Given exercise A:
In the Dare stones text, who is the Brenau history professor described as the chief expert on the stones?
Given exercise B:
Write out the Dare stones text from "THE DARE STONES" up to and including "and William Shakespeare.".
Given exercise C:
Pick up the Dare stones text after its last sentence and continue it.

>> START Supplied passage

My website has a clip from the In Search of TV progam and the full article
from the Post. To add to the mystery, Brenau U. say's they still have the
stone. I have one that's identicle and they can't come up with any
explaination. We plan to compare notes/stones soon.

http://www.angelfire.com/ego/iammagi/DARE_INDEX.htm

All the best,

Ste...@stephenhorrillo.com
"Not that I loved Caesar less, but that I loved Rome more"

Also Brenau says they still have the stone. I have one that's identicle. We
plan to get together and compare stones.

THE DARE STONES MYSTERY BYLINE: BY GERDEEN DYER DATE: 04-19-1987
PUBLICATION: The Atlanta Journal and Constitution EDITION: SECTION:
Newspapers_&_Newswires PAGE: M/06
In a stately old building at Gainesville, Ga.'s, Brenau College, in a locked
room that few people visit, a gray slab of quartz rests in a run- down
display case. Carved on the face of this stone is a crude Greek cross, now
barely visible, together with an inscription that few people today can read.
It is an account of a man's death, written in English that is quaintly
worded and strangely spelled, and it is dated 1591. Dozens of other carved
stones lie in a nearby building, piled in a corner of a musty, unlit
basement. Some of these are larger and heavier than the one in the case, but
all of them bear inscriptions in the same archaic English, inscriptions that
seem to date from the time of Queen Elizabeth I and William Shakespeare.
Experts who have examined the writing on the rocks say the language is
indeed Elizabethan, and they have found that the inscriptions, taken
together, tell a story. It is a story of war and massacre, of abduction and
bitter exile. If it is true, these neglected stones, gathered half a century
ago from various locations around the Carolinas and Georgia, hold the
solution to one of America's greatest mysteries - the fate of the Lost
Colony of Roanoke. If the stones are genuine, they are the oldest
English-language relics in the Western Hemisphere. But few people in the
United States, and indeed few people in Gainesville, have ever heard of
them. It seems somehow unnatural that these impressive-looking relics should
be hidden away. But there is a reason. "I think it's been pretty well
established that most of them are fakes,'' says Jim Southerland, a professor
of history at Brenau. He has become, somewhat by default, the chief expert
on these carved curiosities, which are known in scholarly circles as the
Dare stones. The college, he says, does not exhibit the stones as relics of
the Lost Colony because it does not want to "perpetuate a fraud." That
explanation is fine and commendable as far as it goes, but it raises other
questions. Why, if the stones are phony, are they kept here at all? And
where did all the writing come from? The story that answers these questions
is a strange one and, like the stones themselves, almost forgotten. It was
400 years ago, in July 1587, when Gov. John White led a group of English
settlers ashore in what is now North Carolina. They called the place
Virginia, and, though previous settlers at the same site had been killed by
Indians, White and his followers were determined to live there permanently,
and to live in peace. Among the colonists were numerous women, including
White's daughter, Eleanor Dare, who was accompanied by her husband, Ananias.

>> END Supplied passage
>> START Supplied data

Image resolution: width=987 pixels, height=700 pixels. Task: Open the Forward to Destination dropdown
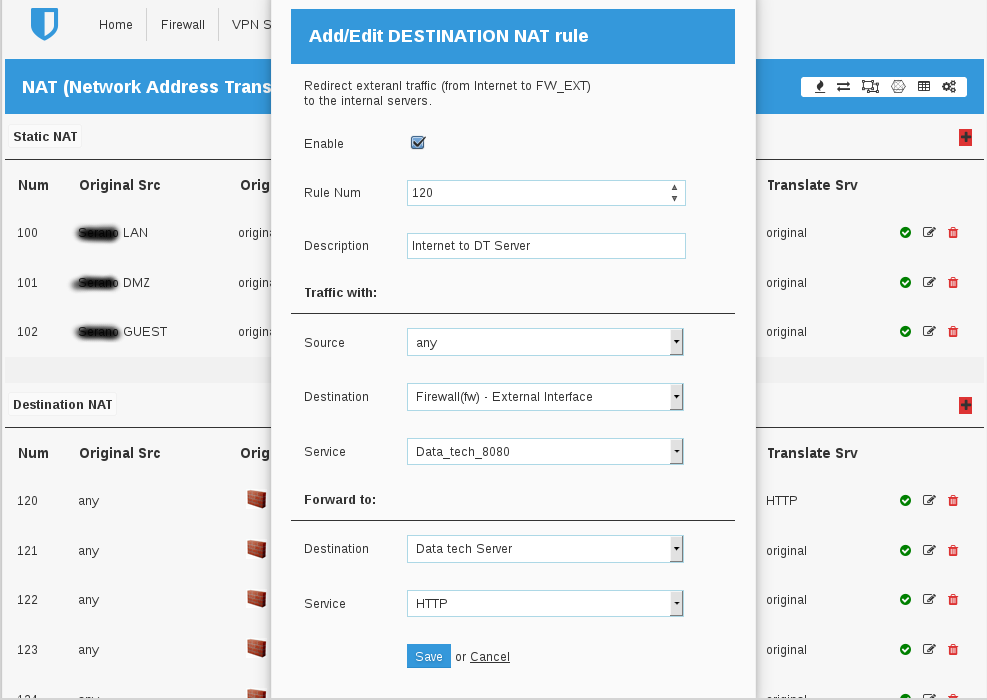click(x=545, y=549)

>> END Supplied data
>> START Supplied data

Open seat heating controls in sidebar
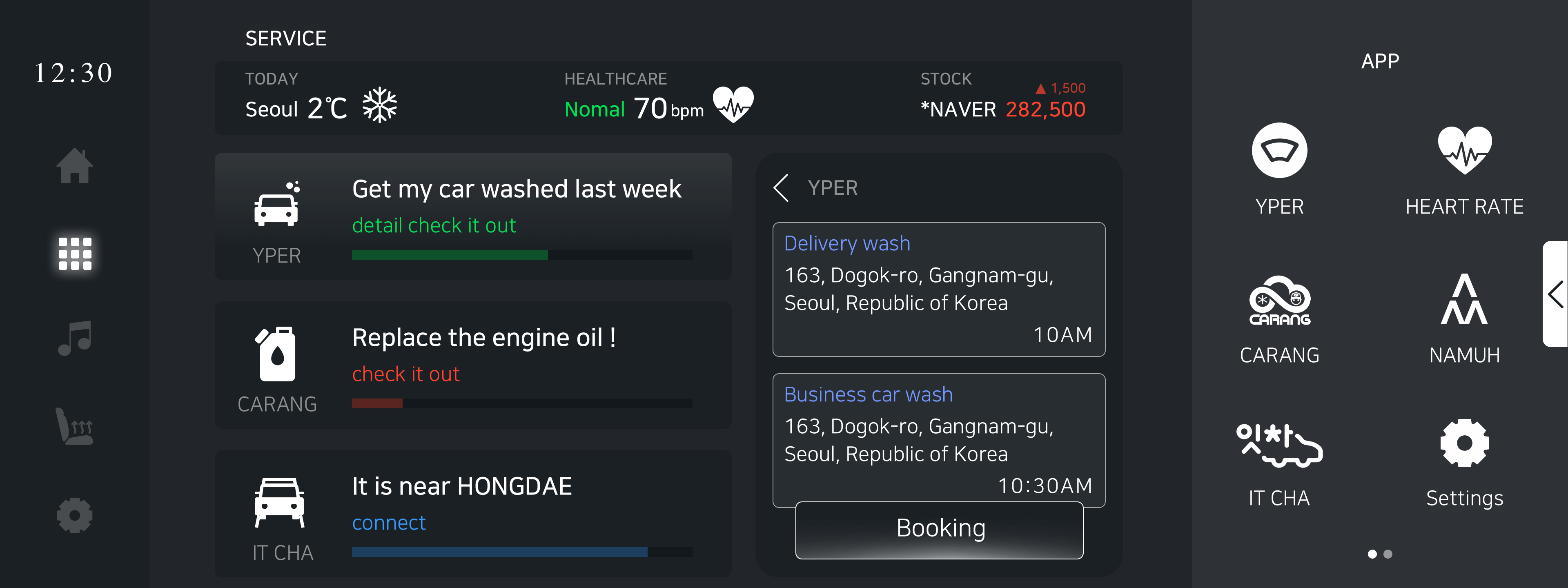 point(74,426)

>> END Supplied data
>> START Supplied data

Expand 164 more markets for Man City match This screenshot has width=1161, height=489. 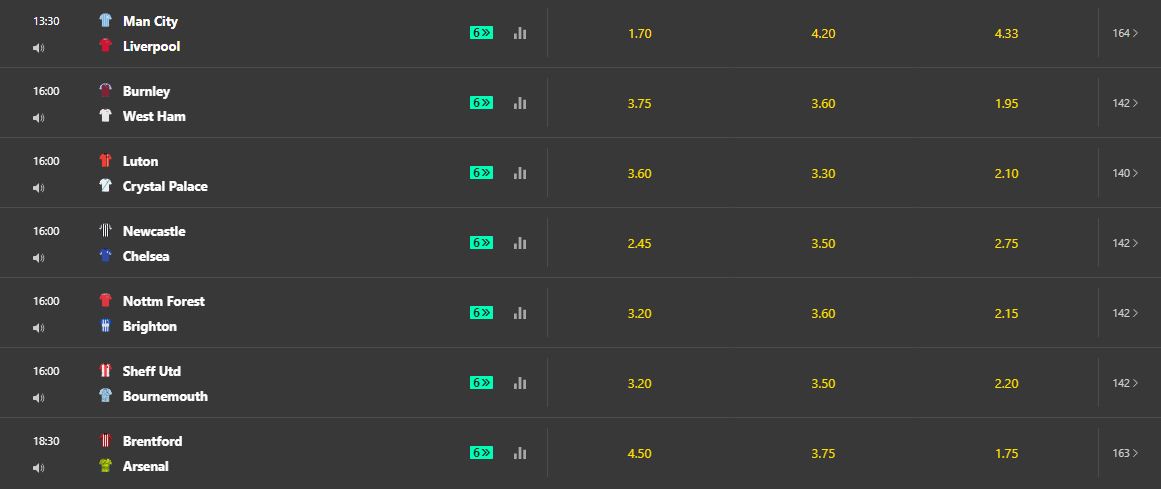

>> END Supplied data

Task result A:
Jim Southerland

Task result B:
THE DARE STONES MYSTERY BYLINE: BY GERDEEN DYER DATE: 04-19-1987
PUBLICATION: The Atlanta Journal and Constitution EDITION: SECTION:
Newspapers_&_Newswires PAGE: M/06
In a stately old building at Gainesville, Ga.'s, Brenau College, in a locked
room that few people visit, a gray slab of quartz rests in a run- down
display case. Carved on the face of this stone is a crude Greek cross, now
barely visible, together with an inscription that few people today can read.
It is an account of a man's death, written in English that is quaintly
worded and strangely spelled, and it is dated 1591. Dozens of other carved
stones lie in a nearby building, piled in a corner of a musty, unlit
basement. Some of these are larger and heavier than the one in the case, but
all of them bear inscriptions in the same archaic English, inscriptions that
seem to date from the time of Queen Elizabeth I and William Shakespeare.

Task result C:
White stayed at the colony only a month before he was persuaded to return
to England on important business. In that time, however, he worked to mend
relations with the Indians, and he saw another generation added to his
family. Eleanor gave birth to a daughter, Virginia, the first English child
born in America. Before he set sail for England, White talked with the
settlers about what would happen if they were forced to move in his absence.
It was agreed that they would leave carved messages to indicate their
destination; if they fled "in distresse," they would carve a cross. White
expected to return to his colony within a few months, but war changed his
plans. England, facing the superior might of Spain, was locked in a struggle
for survival; men and ships were pressed into service for the coming
confrontation with the Spanish Armada. Months of separation stretched into
years. England defeated the armada, and survived the war, but the little
colony did not. When White returned in 1590, he found none of the 119 men,
women and children he had left behind. There was only the word "CROATOAN"
carved on a tree. There was no cross. Little evidence was found of what
happened to the Lost Colony, but over the centuries there was plenty of
speculation. Some people theorized that the settlers had been wiped out by
hostile Indians, while others believed that they had been absorbed by a
friendly tribe. Legends grew up around the disappearance, and the site of
the colony became a tourist attraction. But no one really knew what had
become of the colonists. In November 1937, a man named L. E. Hammond
showed up at Emory University with a peculiar-looking rock. Hammond was from
California, but he had found the stone, he said, in a North Carolina swamp.
Something was written on it, and though he had cleaned the surface, he could
not make out what it said. He was looking for someone who could. The stone
was passed around the faculty at Emory, and became "something to play with,"
one of the professors recalled years later. Eventually, it was turned over
to Dr. Haywood Pearce Jr., a history professor at Emory who was also vice
president of Brenau College. Pearce's specialty was not Colonial America,
but when he deciphered what was written on the face of the stone, he knew
that he was looking at something significant. The inscription read "Ananias
Dare & Virginia went hence unto heaven 1591." The stone was either a
priceless historical find or a brazen hoax, and word of it soon spread
beyond Emory. Rumors began to circulate that the university had obtained the
gravestone of Virginia Dare, and perhaps had found the grave itself. Pearce
denied these rumors, while working to decipher a much longer message carved
on the other side of the stone. But it was not an easy task; the
inscriptions were faint, and the English was almost like a foreign language.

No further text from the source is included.